No need for a debate about whether the general public gives a **** about what we do here. This is a forum for us hunters to post at will without the burden of someone getting offended of possibly seeing dead animals. 

I think TXPalerider about summed it up with his quote from Bucksnort...."This is the Hunting Board, and over here we kill sh%#!"

LISTO!

BTW- I did melt my barrel.


----------



## Captain Kyle (Oct 1, 2008)

nice job, where did u hunt?


----------



## TXPalerider (May 21, 2004)

Instigator,

I understand where you are coming from. And I tend to agree, to an extent. I think there are little things we can do to avoid giving unnecessary ammunition to the PETA types. BUT, I also believe it is a very fine line. And, while I carefully consider my actions, I will not hide from, pander to, or have my behavior dictated by those ignorant idiots.

While I agree that the picture might have been inappropriate for some general public forum, I feel it was completely appropriate for this Hunting forum. There was nothing disrespectful to the birds or the sport in the picture, and in my opinion PETA is the only one that should have taken any offense to it. 

Just my brief 2 cents!!


----------



## G K Chambers (Aug 12, 2005)

You figure hunters consuming alcoholic beverages with a pile of dead birds portrays hunters and hunting in a respectful fashion? Please explain.


----------



## zrexpilot (Jun 14, 2007)

oh please.
Last I checked alchol is legal. Looks like theyre hunt has ended , nothing wrong with sipping some suds after a days hunt. Like people have said this is a hunting board, were men, and men drink beer.
You think the pope drinking wine portrays catholics in a respectfull fashion, please explain


----------



## TXPalerider (May 21, 2004)

G K Chambers said:


> You figure hunters consuming alcoholic beverages with a pile of dead birds portrays hunters and hunting in a respectful fashion? Please explain.

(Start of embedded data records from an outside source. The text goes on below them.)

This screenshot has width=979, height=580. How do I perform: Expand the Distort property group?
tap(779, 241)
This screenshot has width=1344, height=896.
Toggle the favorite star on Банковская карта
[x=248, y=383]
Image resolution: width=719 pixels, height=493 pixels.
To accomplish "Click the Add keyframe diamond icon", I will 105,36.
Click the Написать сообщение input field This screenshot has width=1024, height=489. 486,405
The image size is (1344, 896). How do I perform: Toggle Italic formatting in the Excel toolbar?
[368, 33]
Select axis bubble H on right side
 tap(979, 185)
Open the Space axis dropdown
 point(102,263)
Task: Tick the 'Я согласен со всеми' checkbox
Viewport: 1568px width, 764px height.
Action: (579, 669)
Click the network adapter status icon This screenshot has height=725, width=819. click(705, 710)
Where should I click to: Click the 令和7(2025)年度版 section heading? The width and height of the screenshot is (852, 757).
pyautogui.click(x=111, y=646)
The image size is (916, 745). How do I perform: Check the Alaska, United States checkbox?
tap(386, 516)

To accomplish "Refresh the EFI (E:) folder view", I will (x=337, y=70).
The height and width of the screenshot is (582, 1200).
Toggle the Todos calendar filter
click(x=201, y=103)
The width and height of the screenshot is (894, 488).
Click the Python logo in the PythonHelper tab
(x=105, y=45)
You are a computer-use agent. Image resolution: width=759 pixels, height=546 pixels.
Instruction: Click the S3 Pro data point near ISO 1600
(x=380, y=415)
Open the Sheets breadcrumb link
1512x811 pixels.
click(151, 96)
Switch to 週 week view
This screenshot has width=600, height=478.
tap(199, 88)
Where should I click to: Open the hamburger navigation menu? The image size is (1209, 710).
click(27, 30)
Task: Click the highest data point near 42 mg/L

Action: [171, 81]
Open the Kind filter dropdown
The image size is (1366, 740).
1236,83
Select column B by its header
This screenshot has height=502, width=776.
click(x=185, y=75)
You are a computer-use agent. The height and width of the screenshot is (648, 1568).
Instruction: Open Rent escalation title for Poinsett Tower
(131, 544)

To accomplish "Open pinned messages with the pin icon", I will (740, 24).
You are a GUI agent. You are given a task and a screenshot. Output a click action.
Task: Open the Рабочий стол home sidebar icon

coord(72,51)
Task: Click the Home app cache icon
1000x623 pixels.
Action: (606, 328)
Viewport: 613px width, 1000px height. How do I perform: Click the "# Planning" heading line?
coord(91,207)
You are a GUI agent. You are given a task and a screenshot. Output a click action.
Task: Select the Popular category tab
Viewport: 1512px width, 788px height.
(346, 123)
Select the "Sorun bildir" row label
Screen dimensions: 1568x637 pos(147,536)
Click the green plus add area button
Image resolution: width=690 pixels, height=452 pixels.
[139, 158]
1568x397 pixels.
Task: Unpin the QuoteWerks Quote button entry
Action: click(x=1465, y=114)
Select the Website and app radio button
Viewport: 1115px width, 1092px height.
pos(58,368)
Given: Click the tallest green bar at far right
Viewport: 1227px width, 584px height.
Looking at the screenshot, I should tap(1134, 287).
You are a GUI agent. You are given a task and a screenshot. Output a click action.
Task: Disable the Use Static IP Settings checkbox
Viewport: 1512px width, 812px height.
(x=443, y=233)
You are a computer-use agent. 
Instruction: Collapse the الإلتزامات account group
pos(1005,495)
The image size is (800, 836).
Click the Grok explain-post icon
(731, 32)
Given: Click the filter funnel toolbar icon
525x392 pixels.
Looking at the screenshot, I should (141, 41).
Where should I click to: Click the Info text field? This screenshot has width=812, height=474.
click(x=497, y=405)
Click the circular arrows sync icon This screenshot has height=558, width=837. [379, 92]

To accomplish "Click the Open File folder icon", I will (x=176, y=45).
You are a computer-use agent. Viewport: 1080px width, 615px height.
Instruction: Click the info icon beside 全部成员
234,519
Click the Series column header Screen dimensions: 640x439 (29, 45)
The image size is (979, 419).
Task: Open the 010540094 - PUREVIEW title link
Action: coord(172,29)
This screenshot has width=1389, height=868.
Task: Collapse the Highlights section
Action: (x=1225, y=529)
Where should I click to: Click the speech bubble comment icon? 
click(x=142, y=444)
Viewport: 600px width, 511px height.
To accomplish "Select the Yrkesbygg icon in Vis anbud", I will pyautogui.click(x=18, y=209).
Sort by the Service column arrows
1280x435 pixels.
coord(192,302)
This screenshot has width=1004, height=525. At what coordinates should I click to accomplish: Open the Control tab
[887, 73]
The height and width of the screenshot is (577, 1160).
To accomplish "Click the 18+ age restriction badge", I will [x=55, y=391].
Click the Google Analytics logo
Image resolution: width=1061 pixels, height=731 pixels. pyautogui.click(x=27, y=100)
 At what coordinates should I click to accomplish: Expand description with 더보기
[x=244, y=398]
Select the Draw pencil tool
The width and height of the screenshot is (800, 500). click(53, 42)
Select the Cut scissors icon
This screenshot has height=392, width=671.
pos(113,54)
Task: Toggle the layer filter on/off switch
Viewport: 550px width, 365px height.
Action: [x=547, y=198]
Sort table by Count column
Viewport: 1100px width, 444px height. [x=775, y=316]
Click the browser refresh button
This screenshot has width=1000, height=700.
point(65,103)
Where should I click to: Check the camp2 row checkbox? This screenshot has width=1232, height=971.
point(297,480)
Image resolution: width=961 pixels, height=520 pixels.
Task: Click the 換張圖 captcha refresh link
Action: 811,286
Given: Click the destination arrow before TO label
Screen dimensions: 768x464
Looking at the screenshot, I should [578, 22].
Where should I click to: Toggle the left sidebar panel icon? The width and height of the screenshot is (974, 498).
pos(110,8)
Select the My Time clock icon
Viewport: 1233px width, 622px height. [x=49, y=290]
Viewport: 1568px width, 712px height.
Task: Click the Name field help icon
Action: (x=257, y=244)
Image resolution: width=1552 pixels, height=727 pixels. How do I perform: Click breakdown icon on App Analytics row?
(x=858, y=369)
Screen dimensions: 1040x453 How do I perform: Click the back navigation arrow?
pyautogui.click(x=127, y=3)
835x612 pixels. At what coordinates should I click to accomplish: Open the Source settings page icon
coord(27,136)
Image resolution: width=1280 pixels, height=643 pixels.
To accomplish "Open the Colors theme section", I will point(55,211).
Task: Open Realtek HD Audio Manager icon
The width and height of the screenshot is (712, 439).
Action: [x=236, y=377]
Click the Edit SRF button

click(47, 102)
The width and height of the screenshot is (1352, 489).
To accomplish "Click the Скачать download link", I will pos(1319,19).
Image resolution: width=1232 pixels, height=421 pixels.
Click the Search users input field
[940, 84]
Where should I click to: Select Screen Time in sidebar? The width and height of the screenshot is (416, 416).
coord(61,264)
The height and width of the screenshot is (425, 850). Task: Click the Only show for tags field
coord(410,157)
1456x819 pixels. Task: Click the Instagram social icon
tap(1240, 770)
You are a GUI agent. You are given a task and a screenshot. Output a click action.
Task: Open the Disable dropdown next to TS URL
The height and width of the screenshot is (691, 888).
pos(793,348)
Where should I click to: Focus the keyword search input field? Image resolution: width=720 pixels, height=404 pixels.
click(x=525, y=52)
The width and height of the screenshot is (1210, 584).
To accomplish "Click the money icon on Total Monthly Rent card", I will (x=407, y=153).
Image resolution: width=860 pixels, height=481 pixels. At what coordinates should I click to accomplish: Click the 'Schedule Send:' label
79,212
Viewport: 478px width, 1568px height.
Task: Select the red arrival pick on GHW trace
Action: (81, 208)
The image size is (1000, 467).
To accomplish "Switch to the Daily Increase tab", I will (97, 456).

Maybe you can explain to me what you find disrespectful. Would you have found it more appropriate/respectful for them to have spread the birds out rather than pile them? Is there something disrespectful (to the birds or the sport) about having an ice cold beer after a good hunt? I frequently drink a beer when I'm done hunting. Is there a problem with that? Am I somehow being disrespectful to the game I've been hunting?

I don't follow.


----------



## ccrocker1313 (Oct 23, 2005)

*WOW !!!!...LOL.....*

Does this make me a Bad Guy ?


----------



## DEG (May 29, 2006)

Of course it does..those Coors lighs are hot...the mountains aren't blue...anyone who watches TV knows about "code blue"...shame on you for letting those beers get hot.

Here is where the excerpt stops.